When God created Eve, Adam liked what he saw. 

The man said,  

         “This is now bone of my bones 
         and flesh of my flesh; 
         she shall be called ‘woman,’ 
         for she was taken out of man.”

Notice Adam’s taxonomic literalism. Just as his name indicates his origin, so does Eve’s. The Hebrew words for man and woman in these verses are ish and isha. Isha indicates she came from him. After coming to know wild animals, livestock, and birds, Adam finally met someone made from the same stuff as him. Indeed, she came from him. Adam was delighted. The Good News Bible puts it this way: “At last, here is one of my own kind.” 

Fast forward through chapters 2 and 3, the fall and the curse, to Adam’s reflection on what God said in the words God spoke to Isha/Eve. Verse 16 indicates a beautiful reality in spite of their sin. Children would be born. Even though Adam and Eve would die, they would live on through their children. It is here we read verse 20 and see Adam’s growing understanding: 

Adam named his wife Eve,
because she would become the mother of all the living.

The Mother of All Living deserved a name better than Riblet. God created Adam from the dust of the ground. God created Eve from Adam. Adam could not produce life to succeed him apart from Eve. “That is why a man leaves his father and mother and is united to his wife, and they become one flesh,” (2:24). 

One man, one woman, freely and totally committed to one another for life bearing children who carry more than taxonomic markers, more than individual names, more than the fondest hopes and dreams of their parents. They carry the possibility of devoted commitment and shameless love (2:25). 

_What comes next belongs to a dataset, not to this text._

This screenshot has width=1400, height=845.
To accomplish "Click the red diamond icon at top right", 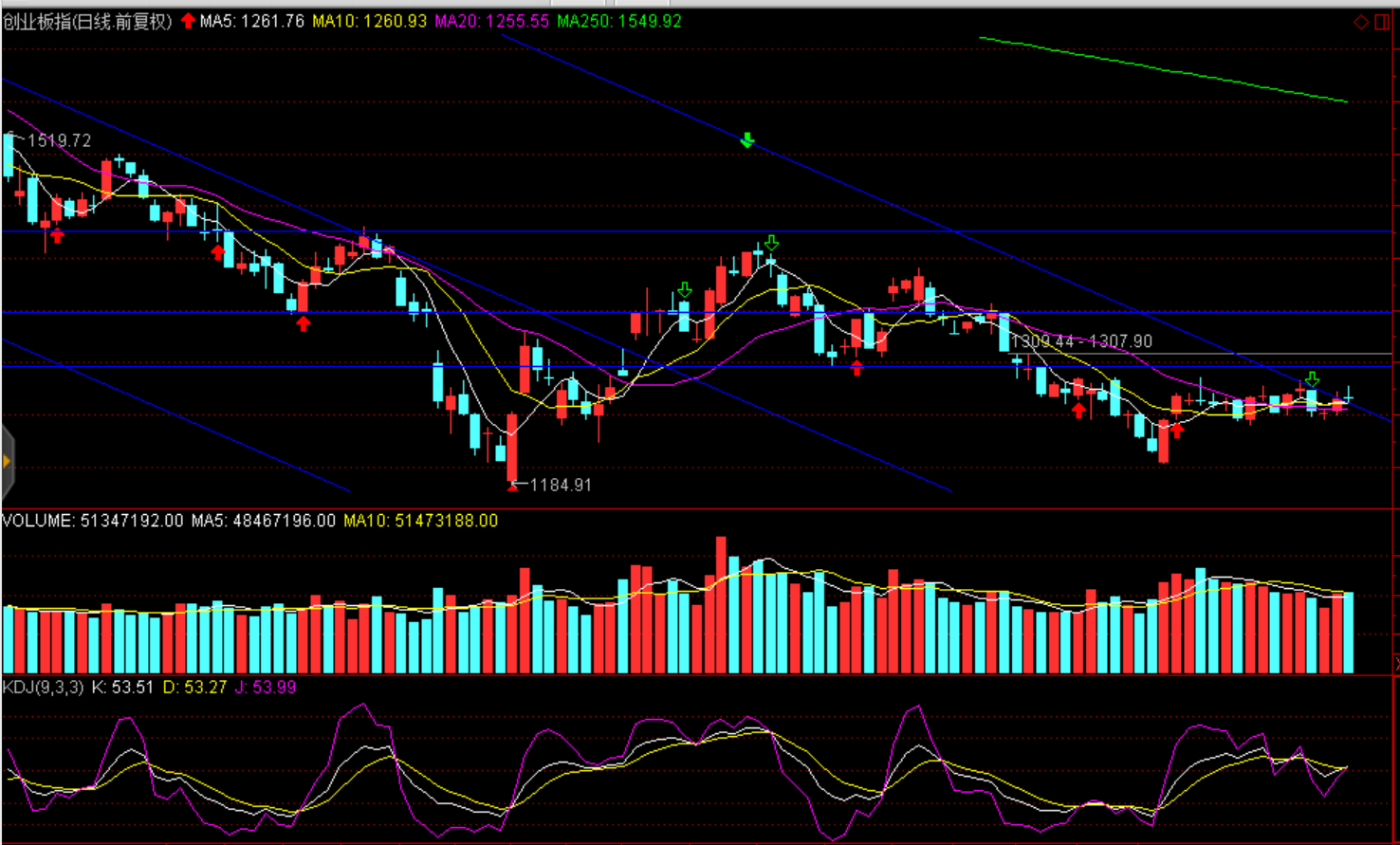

We have been seeking new ways of stating and living this dream since Adam and Eve chose poorly. Adam and Eve were blessed by God in spite of their sin. They would produce children. They were covered by his grace with clothes (not skins, 3:21). 

Grace and covering come up again and again in the Bible. God’s grace provides what we need but do not deserve. We cannot cover the cost of our own sin, so God covers that cost himself. 

In three beautifully crafted chapters, we see so much of what we live with today as individuals, couples, families, communities, and cultures. The bottom line is always the same. God’s grace covers for us what we cannot provide for ourselves.

I will praise and thank God for his amazing grace.

Our Father, from the very beginning of time, you have been gracious to all humans. You provide what we need that we cannot provide for ourselves. Your mercy is beyond calculation. Your grace is forever greater than all our sin. Acknowledging this, we always have a place to stand as planned before the beginning, foretold in this first family, and fulfilled through the gift of your Son (Romans 5:1, 2). How could we not praise you? How could thanksgiving ever be far from our hearts and minds? Thank you for your covering grace for this day and every day now and forever. Amen.